Update: The trail runner who killed a mountain lion with his bare hands has come forward. At a press conference, Travis Kaufmann, 31, described his experience. “I ended up hearing some pine needles rustle, a stick break, and I turned around and was pretty bummed out to see a mountain lion chasing after me,” Kaufmann said. The mountain lion locked onto his hand and wrist and began to claw him across the face and neck. Kaufmann went on to recount how he wrestled with the cat and tried hitting it with a rock before finally managing to get a foot on its neck and strangle it until it let go.

See him describe the encounter below in a video from Denver’s CBS affiliate.

Original post: A Colorado runner killed a mountain lion in self-defense and hiked to safety after the animal attacked him on a trail near Fort Collins, the Colorado Department of Parks and Wildlife confirmed on Monday.

In a press release, the department said the man, whose identity has not been released, was running on the West Ridge Trail in Horsetooth Mountain Open Space when the encounter occurred.

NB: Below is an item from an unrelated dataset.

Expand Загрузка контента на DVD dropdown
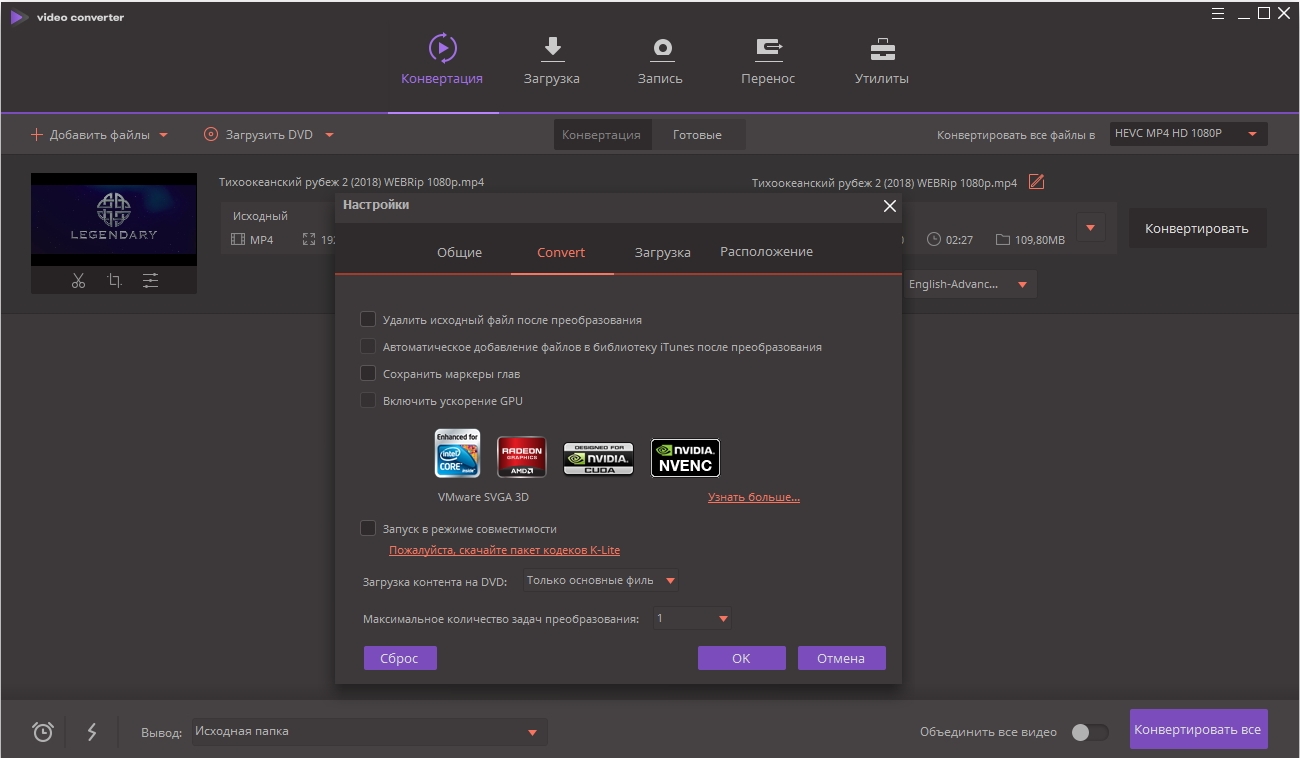Viewport: 1300px width, 758px height. (x=601, y=581)
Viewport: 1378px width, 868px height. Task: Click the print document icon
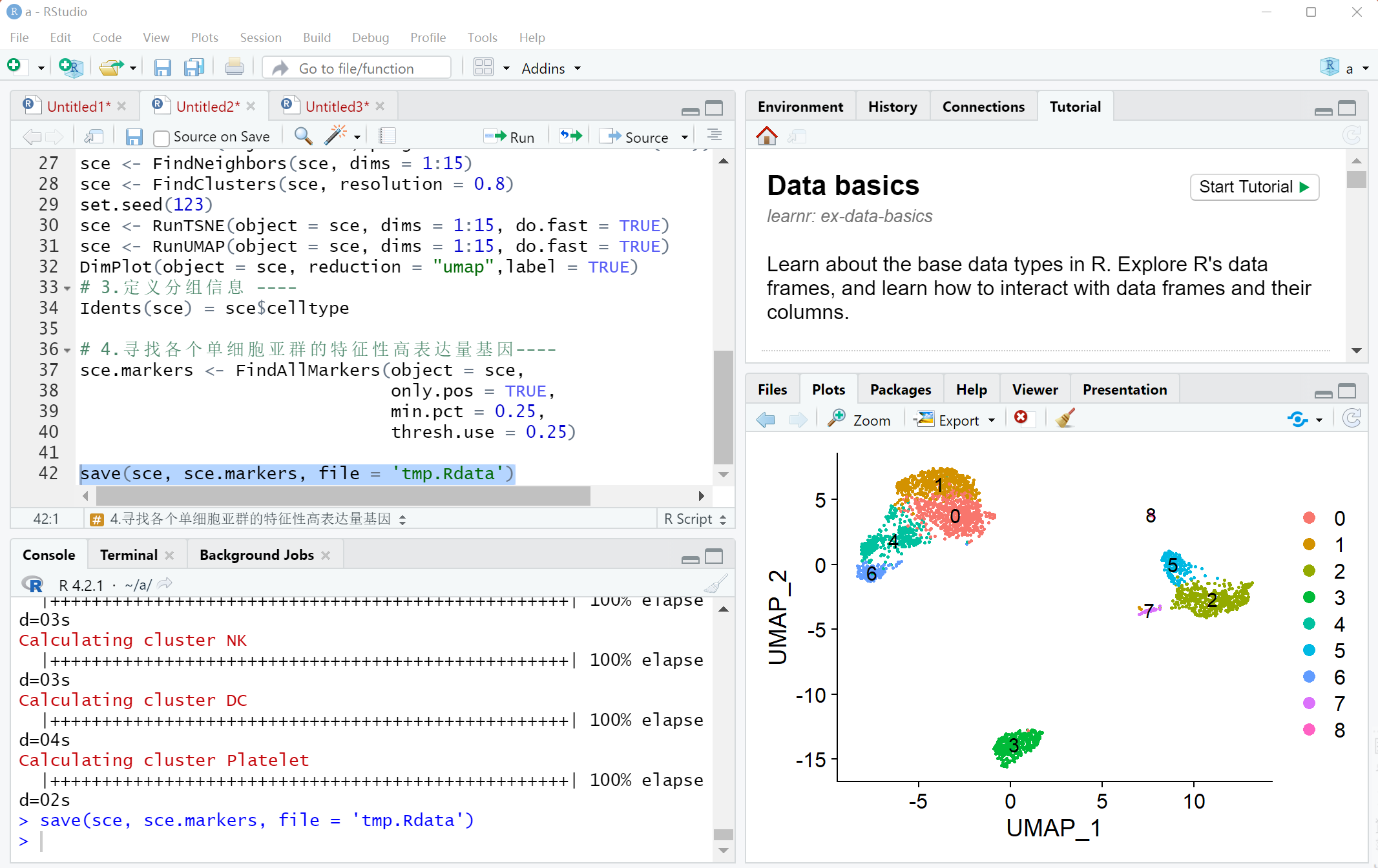[x=235, y=67]
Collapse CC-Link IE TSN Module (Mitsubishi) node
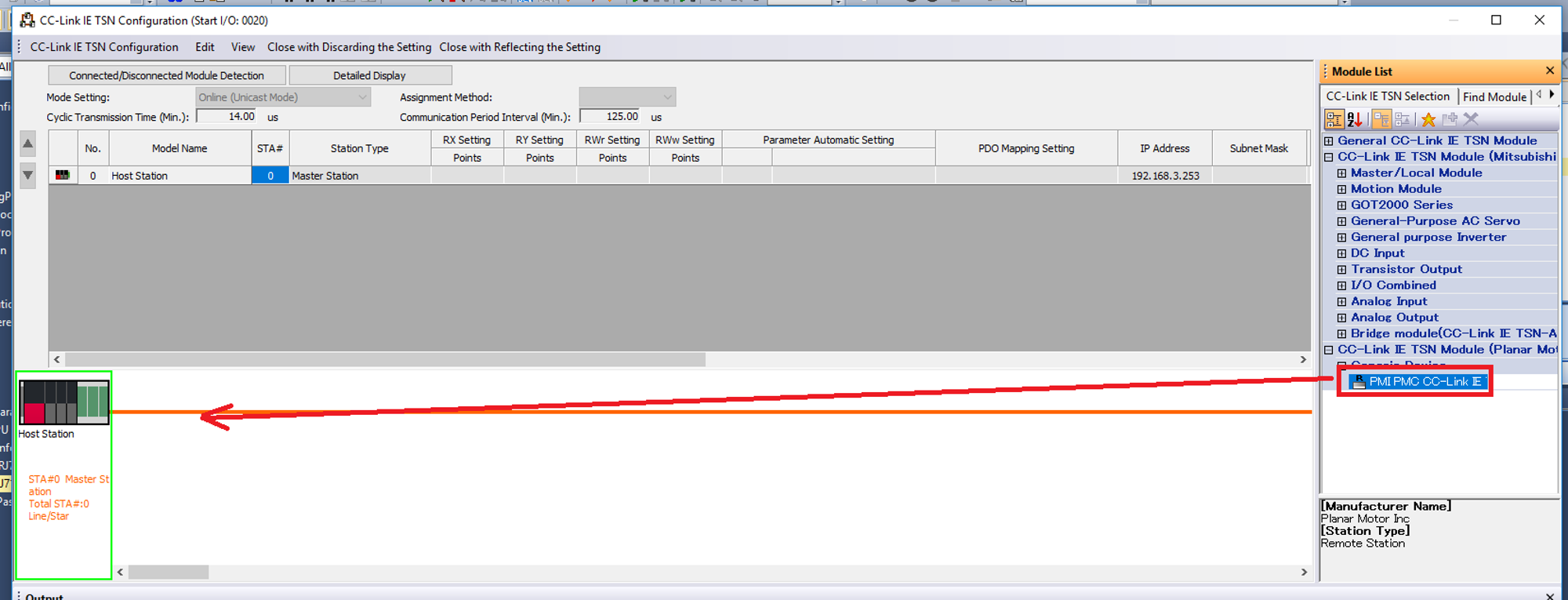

“The victim of the attack described hearing something behind him on the trail and was attacked by a mountain lion as he turned around to investigate,” the agency said. “The lion lunged at the runner, biting his face and wrist. He was able to fight and break free from the lion, killing the lion in self-defense. The runner sustained serious, but non-life threatening injuries as a result of the attack.”

Shortly after the attack, rangers searching the trail found the body of a juvenile mountain lion, near a pile of the man’s possessions that he had told them to look out for.

After examining the animal’s body, the department tweeted it had “confirmed the victim’s account that he was able to suffocate the animal while defending himself from the attack.”

According to the Denver Post, the man, said to be in his 30s, survived by hitting the cat with a rock and then choking it to death.

The Larimer County Department of Natural Resources, which manages Horsetooth Mountain, said on Tuesday that it would temporarily close the area out of “an abundance of caution” after briefly reopening it on Monday evening. 

“The safety of our visitors is paramount,” Ken Brink Jr., the county’s visitor services manager, said in a statement. “We’ll reopen Horsetooth Mountain when we’ve had more time to assess mountain lion activity in the area with our partners at CPW.”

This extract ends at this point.